Le 7 avril 2014, journée officielle de commémoration de Kwibuka20 (se souvenir), au stade Amahoro, où a eu lieu le discours du président Paul Kagame.
[Photo tirée par Pscholastiquemukasonga.net]


Ce n’est pas la première fois – c’est devenu une rengaine – que la France est pointée du doigt par le Rwanda pour sa collaboration, supposée, avec les génocidaires hutus. Depuis, les relations entre Kigali et Paris se sont brouillées, connaissant des moments de répit et d’autres de tensions extrêmes, jusqu’à dicter, en 2006, la rupture des relations diplomatiques.
Qu’en est-il au juste ? Depuis vingt ans, selon les circonstances, on assiste toujours au même scénario : le Rwanda accuse, la France nie en bloc. De part et d’autre, on s’est même employé à démontrer la « vérité », à travers les commissions d’enquête parlementaire. Apparemment, rien n’y a fait. L’opacité sur des faits majeurs du dossier est restée intacte, tel que l’assassinat du président hutu Habyarimana, dans l’avion détruit par un missile, la veille du génocide, sous le ciel de Kigali. On considère cet acte, auquel on associe aussi la main de la France, comme l’élément déclencheur du génocide.

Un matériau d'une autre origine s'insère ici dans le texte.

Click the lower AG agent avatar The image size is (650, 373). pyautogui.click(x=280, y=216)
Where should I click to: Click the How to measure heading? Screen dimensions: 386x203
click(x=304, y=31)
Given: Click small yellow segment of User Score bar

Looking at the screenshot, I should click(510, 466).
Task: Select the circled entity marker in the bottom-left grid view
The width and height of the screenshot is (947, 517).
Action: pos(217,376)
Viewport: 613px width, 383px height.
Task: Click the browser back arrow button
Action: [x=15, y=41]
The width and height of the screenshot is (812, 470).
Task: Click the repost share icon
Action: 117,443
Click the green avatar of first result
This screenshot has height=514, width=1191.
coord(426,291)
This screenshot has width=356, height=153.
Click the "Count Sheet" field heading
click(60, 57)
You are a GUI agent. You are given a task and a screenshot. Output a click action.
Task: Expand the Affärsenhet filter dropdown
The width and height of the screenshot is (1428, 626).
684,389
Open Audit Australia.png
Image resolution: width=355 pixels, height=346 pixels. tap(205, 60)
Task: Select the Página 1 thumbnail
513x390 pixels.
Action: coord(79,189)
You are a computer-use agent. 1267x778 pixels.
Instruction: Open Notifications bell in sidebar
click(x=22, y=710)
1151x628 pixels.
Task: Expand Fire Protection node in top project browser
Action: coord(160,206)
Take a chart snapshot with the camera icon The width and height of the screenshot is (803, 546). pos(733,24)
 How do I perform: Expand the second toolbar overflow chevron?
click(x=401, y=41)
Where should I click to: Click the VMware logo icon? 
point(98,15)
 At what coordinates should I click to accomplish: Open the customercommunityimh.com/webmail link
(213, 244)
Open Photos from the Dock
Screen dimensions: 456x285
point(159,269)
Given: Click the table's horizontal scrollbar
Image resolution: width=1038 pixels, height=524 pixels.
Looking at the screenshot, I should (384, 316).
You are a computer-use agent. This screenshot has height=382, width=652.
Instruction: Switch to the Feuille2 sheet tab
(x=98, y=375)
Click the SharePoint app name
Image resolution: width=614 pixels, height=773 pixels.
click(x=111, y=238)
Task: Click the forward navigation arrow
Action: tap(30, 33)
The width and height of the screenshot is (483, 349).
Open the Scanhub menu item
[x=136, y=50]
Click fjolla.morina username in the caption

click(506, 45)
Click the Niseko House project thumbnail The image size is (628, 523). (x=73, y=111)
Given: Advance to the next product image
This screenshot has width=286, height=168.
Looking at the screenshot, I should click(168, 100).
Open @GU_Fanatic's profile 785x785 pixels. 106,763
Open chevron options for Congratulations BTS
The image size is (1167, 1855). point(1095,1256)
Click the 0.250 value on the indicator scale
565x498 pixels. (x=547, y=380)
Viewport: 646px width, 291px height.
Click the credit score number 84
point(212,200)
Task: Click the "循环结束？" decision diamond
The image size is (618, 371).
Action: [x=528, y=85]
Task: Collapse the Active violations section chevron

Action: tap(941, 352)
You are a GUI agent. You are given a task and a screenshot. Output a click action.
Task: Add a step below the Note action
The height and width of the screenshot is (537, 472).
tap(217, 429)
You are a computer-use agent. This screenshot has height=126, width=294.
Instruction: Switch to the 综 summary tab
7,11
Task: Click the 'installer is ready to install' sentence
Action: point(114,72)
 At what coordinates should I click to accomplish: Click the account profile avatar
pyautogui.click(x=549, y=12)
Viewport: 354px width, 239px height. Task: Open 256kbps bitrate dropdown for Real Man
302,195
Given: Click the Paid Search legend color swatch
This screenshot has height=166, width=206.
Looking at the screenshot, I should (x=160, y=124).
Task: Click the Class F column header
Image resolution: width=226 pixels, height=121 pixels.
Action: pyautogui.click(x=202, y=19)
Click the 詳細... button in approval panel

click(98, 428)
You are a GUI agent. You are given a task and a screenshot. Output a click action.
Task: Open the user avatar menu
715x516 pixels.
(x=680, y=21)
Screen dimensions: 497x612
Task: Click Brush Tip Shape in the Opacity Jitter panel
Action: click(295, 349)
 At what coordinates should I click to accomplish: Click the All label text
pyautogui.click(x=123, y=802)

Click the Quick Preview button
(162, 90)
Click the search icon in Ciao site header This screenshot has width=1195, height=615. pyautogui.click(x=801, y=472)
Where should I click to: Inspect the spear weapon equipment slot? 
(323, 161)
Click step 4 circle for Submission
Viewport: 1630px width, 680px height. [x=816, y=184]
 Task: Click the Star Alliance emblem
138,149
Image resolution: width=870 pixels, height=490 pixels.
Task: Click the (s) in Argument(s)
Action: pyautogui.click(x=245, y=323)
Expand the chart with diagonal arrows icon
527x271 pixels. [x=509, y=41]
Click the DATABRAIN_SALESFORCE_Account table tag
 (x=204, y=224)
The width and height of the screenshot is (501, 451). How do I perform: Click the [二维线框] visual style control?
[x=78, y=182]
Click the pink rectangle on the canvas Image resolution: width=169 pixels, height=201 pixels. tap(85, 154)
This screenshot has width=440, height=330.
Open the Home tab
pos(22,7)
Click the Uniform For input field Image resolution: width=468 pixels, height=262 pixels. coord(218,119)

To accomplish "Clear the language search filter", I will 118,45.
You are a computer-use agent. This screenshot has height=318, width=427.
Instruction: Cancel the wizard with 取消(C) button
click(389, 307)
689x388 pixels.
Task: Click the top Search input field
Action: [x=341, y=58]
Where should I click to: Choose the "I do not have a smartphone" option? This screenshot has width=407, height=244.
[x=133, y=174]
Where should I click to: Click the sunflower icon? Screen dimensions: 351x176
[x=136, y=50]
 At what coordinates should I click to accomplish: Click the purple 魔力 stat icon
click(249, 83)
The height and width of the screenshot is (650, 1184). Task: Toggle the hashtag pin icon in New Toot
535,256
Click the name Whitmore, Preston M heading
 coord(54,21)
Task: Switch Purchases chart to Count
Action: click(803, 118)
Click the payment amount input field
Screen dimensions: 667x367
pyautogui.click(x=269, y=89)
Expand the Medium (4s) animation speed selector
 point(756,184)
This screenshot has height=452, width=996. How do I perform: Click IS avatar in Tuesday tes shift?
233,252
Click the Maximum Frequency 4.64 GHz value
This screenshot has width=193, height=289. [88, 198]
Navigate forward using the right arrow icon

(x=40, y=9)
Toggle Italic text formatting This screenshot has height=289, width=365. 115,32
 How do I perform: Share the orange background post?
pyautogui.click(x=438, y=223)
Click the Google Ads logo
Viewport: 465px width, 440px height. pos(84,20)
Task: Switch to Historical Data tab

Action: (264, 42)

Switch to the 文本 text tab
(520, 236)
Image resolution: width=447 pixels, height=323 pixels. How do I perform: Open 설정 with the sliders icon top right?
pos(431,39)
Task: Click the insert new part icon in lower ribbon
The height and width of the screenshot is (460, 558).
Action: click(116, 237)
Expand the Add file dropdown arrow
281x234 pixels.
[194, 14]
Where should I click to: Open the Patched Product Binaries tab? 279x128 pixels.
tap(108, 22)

Paul Kagamé [Photo tirée par yfcrwanda.com]

Paul Kagamé [Photo tirée par yfcrwanda.com]

Dans le livre « La nuit rwandaise. L’implication française dans le dernier génocide du siècle », de Jean-Pierre Gouteux, paru en 2002, l’auteur enfonce le clou : «  Ainsi, les enfants des écoles apprendront que Mitterrand est le président sous le règne duquel la République française a soutenu un Etat génocidaire ».
Toutes ces affirmations (sans preuves) appellent au moins trois questions essentielles : les militaires français étaient-ils présents au Rwanda avant et pendant le génocide ? Comment ont-ils participé au génocide ? Les relations entre le Rwanda et la France finiront-elles par s’apaiser ?
Les militaires français étaient présents à Kigali, dans le cadre de vieux accords de coopération signés, en 1962, entre le premier président rwandais Kayibanda et le général de Gaulle. Ils étaient là à la demande du président Habyarimana pour former l’armée rwandaise, en lutte contre le FPR (Front Populaire Rwandais), aujourd’hui au pouvoir à Kigali. Arrivés au Rwanda alors que le génocide était déjà en cours, les militaires de l’opération « Turquoise » pouvaient-ils opérer au grand jour ? Sur tout cela, le doute plane. Quant aux relations, en dents de scie, entre la France et le Rwanda, les derniers développements du dossier laissent penser que l’on est encore loin de la lune de miel entre les deux protagonistes.
Au fait, quand le président Kagamé, qui a renoncé à apprendre le français, assena dans la langue de Molière, le 7 avril, cette formule : « les faits sont têtus », ce n’était pas pour amuser la galerie. C’était plutôt une façon de dire, avec force, que la France fut complice du génocide rwandais.